• [Work instruction]:
As the answer, set down the lines below from the one containing "Versand- und Zahlungsarten (1038, 1971)" through the one containing "13 (47, 1350)", exactly and inclusively, and no others.

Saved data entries
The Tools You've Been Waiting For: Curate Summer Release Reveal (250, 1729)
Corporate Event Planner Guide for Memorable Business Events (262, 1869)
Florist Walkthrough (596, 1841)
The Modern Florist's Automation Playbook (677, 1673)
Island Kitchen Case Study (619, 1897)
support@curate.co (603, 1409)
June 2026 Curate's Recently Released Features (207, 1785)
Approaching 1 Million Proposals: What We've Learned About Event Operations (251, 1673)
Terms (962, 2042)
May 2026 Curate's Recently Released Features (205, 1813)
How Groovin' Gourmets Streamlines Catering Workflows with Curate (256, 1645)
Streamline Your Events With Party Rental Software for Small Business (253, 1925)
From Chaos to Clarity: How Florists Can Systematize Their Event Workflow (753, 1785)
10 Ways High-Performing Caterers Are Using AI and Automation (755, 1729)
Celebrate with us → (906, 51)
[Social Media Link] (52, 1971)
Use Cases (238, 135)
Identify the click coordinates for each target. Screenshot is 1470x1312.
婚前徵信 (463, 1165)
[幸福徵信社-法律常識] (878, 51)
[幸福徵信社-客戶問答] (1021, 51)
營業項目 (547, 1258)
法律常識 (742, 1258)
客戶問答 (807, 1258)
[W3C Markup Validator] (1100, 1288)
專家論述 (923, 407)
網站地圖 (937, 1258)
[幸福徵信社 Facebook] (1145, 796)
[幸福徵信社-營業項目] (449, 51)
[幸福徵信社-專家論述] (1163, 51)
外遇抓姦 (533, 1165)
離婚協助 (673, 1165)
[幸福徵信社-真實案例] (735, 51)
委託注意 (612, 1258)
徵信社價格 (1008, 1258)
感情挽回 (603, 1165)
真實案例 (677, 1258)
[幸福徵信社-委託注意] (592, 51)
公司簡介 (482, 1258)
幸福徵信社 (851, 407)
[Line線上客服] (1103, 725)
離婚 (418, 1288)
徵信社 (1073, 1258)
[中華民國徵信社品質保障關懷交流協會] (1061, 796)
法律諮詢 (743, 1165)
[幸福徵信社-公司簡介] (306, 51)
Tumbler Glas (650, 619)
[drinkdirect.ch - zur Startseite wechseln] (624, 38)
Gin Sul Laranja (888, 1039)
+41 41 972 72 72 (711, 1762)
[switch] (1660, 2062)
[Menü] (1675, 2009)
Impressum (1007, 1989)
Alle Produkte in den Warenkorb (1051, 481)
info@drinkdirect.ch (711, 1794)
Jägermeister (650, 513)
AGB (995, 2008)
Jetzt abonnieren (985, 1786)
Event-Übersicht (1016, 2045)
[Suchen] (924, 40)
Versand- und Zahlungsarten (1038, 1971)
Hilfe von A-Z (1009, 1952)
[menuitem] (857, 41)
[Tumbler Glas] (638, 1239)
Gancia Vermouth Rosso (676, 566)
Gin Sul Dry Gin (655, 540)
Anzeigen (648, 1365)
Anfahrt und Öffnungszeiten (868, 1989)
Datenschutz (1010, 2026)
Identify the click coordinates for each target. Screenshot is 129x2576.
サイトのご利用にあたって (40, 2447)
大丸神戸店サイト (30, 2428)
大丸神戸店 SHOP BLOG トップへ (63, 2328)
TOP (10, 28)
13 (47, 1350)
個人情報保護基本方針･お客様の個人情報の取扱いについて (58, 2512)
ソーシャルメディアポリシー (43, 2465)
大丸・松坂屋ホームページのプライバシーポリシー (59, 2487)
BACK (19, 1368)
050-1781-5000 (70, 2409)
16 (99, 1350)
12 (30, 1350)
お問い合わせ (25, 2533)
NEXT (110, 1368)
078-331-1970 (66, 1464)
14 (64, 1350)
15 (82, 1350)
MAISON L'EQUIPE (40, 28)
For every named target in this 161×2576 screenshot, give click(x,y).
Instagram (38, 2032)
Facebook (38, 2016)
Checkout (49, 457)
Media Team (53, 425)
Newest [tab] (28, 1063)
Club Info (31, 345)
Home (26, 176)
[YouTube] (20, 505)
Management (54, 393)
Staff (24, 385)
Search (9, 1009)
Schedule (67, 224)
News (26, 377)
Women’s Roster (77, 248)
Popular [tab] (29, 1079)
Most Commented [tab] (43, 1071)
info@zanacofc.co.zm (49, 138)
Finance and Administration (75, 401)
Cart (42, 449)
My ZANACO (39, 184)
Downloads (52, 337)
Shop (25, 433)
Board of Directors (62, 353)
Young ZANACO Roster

• [Exercise response]:
Versand- und Zahlungsarten (1038, 1971)
Hilfe von A-Z (1009, 1952)
[menuitem] (857, 41)
[Tumbler Glas] (638, 1239)
Gancia Vermouth Rosso (676, 566)
Gin Sul Dry Gin (655, 540)
Anzeigen (648, 1365)
Anfahrt und Öffnungszeiten (868, 1989)
Datenschutz (1010, 2026)
Identify the click coordinates for each target. Screenshot is 129x2576.
サイトのご利用にあたって (40, 2447)
大丸神戸店サイト (30, 2428)
大丸神戸店 SHOP BLOG トップへ (63, 2328)
TOP (10, 28)
13 (47, 1350)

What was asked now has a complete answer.